Shiba Inu coin holders can now spend their SHIB for a good night's sleep as Tennessee-based mattress store Beds To Go has started accepting the dog-themed tokens as payment.

The American mattress store announced on its checkout page that the Shiba Inu meme coin is now accepted as payment. The store highlighted that it is open to receiving cryptocurrencies through Coinbase.

Beds To Go has been in the industry for over three decades and apart from Shiba Inu, it also accepts Bitcoin, Ethereum, Litecoin and HEX as payment. "We are excited to offer our customers a wide variety of cryptocurrency payment options, including new exciting tokens like Shiba Inu," a spokesperson for the mattress store told Watcherguru.

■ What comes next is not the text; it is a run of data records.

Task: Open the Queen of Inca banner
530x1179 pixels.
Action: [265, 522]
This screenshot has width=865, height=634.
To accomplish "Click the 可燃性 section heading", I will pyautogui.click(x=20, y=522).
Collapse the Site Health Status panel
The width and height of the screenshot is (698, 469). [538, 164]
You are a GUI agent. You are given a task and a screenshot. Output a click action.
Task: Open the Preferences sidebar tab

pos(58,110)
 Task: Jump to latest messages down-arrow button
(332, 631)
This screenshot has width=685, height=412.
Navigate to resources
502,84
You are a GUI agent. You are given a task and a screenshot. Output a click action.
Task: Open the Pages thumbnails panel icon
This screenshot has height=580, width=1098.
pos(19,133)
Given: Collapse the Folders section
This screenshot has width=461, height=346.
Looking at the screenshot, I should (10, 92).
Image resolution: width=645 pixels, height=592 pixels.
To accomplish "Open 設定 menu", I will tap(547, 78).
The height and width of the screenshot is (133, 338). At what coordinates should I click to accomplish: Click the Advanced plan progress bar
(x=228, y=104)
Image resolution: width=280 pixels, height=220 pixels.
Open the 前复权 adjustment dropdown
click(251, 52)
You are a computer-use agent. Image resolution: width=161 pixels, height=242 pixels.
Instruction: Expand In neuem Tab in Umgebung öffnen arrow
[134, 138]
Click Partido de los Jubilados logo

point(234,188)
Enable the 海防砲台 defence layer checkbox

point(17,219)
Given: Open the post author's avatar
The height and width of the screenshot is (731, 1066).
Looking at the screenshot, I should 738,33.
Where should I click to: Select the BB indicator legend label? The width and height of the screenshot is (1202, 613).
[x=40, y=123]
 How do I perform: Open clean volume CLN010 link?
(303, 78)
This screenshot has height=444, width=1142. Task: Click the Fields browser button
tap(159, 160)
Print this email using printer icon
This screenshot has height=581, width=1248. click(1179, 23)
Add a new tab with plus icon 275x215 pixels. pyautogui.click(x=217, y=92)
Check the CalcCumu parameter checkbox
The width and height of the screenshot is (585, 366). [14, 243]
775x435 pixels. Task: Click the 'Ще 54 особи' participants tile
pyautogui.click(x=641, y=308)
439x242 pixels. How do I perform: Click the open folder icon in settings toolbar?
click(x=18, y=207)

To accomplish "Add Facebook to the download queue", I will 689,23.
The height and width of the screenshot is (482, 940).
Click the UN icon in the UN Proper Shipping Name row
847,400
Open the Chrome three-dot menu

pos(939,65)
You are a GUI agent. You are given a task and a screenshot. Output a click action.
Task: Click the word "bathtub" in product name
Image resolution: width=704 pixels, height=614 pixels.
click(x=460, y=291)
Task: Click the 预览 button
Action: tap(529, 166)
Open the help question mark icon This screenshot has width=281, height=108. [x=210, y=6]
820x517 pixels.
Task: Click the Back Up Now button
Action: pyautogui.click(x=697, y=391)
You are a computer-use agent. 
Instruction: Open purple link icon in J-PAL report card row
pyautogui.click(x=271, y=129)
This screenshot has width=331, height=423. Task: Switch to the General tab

The Most Memorable Persons Of The Crypto Space In 2021
The Most Memorable Persons Of The Crypto Space In 2021 Pixabay

Unfortunately, Beds To Go does not cater to worldwide shipping yet, which means the latest announcement is only applicable to customers within the U.S.

Beds To Go also placed a full-page advertisement in a local newspaper in November 2021 to inform its customers that it was accepting cryptocurrencies as payment.

The store was also featured in a segment of ABC News, where it was emphasized how people can now buy a mattress without touching their bank accounts. Store owner Brooks Cunningham believes businesses should adapt to change as the future is about innovation.

"In offering this new payment option we help advance the future and also broaden our customer base to a whole new audience," Cunningham told ABC. "If you accept crypto you just saved the consumer a lot of time and given them the option to use something maybe they didn't pay a lot of money for to buy something worth more money than he ever put into," Cunningham said.

Beds To Go is the latest business to accept SHIB as payment. Earlier, Australian energy company 1st Energy, SlingTV and SuperJeweler also accepted the dog-themed meme coin as payment.

Shiba Inu was trading down 2.45 percent at $0.00002228 with a 24-hour volume of $715,603,731 as of 2:09 a.m. ET on March 11, based on the data from CoinMarketCap.